Resolving Boot Loader Issues

0
6678

Boot loader issues often plague computer systems. This article demystifies the booting process, both for BIOS based systems as well as UEFI systems.

A Basic Input Output System (BIOS) powered system goes through a number of steps from when it is powered up to when it runs a Red Hat Enterprise Linux (RHEL) system. The following list of steps gives a high-level overview of what exactly takes place. This list also applies to virtual machines that emulate a traditional BIOS system. The list assumes that the GRUB2 boot loader is being used. For different boot loaders, the list will differ.

1) The BIOS firmware is started and performs a ‘power on self-test’ (POST).

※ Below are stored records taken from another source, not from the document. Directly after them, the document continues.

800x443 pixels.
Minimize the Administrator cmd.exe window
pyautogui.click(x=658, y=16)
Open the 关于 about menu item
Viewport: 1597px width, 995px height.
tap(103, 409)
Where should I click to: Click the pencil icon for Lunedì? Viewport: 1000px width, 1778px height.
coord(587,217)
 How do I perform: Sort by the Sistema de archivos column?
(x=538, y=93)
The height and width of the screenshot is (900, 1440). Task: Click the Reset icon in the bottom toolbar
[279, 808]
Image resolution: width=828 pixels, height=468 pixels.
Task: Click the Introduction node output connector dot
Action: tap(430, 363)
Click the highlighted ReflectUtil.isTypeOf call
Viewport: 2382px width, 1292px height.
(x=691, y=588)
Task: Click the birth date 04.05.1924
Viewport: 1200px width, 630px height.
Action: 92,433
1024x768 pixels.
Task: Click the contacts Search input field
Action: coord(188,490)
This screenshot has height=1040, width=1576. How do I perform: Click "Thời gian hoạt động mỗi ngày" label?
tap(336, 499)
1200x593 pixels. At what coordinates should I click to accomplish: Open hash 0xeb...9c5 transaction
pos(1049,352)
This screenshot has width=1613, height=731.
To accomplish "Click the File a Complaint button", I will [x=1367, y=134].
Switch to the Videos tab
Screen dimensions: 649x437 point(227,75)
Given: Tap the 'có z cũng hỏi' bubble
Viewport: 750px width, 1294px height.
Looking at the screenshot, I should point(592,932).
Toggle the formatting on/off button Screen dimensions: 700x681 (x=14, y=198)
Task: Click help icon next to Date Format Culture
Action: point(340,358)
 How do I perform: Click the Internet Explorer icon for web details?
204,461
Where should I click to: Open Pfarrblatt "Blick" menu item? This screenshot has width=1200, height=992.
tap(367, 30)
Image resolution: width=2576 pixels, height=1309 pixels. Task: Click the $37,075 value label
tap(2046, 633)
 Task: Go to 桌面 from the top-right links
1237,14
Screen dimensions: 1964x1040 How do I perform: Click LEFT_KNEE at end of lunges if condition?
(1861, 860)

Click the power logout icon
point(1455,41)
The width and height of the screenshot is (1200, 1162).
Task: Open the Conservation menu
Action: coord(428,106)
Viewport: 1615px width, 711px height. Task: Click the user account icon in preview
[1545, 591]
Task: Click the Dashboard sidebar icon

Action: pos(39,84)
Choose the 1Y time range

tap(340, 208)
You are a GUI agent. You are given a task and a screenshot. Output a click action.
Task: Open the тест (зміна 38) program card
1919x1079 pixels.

2) The BIOS scans for possible boot devices, and orders them according to a user-set preference.

3) The boot devices are scanned for boot firmware (such as a PXE ROM on network cards), a Master Boot Record (MBR), or a partition marked as bootable. If found, the BIOS executes them.

4) The first-stage boot loader stored in the MBR loads the Stage 1.5 (drivers) and Stage 2 boot loaders from the disk, and executes them.

5) The boot loader loads a configuration file from the disk. In the case of GRUB2, this will be /boot/grub2/grub.cfg. The file is shown in Figure 1. This file is auto generated and should not normally be edited manually.

6) The configuration file is parsed and, based on its contents, a boot entry is selected automatically by the user.

7) The kernel and initial RAM disk referenced in the boot entry are loaded from the disk, and control is handed over to the kernel.

8) The kernel starts and initialises hardware using the drivers found in the initial RAM disk. A simple init system is also started from the RAM disk.

9) The scripts in the initial RAM disk mount the root file system of the target system; they then switch the root to the newly mounted file system and hand over control to /sbin/init on the target root file system.

10) The init system mounts file systems and starts services according to its configuration.

GRUB2

The boot loader used on RHEL is GRUB2, the second major version of the GRand Unified Bootloader. GRUB2 stores its files on a BIOS system in a number of different locations, as listed below.

/boot/

The kernel and initial RAM disks are stored here. Sub-directories contain other files.

/boot/grub2/

This contains the configuration files, extension modules and themes.

/boot/grub2/grub.cfg

This has the main GRUB2 configuration file. This file is auto generated, and should normally not be edited manually. As a convenience, /etc/grub2.cfg is a symbolic link to this file.

/etc/grub.d/

This directory contains a helper script to generate a main GRUB2 configuration file.

/etc/defaults/grub

This file contains variables used in the generation of the main GRUB2 configuration file, as shown in Figure 2.

/boot/grub2/grubenv

This contains a file of exactly 1KiB, which is used as storage for variables, such as a default or ‘saved’ boot entry.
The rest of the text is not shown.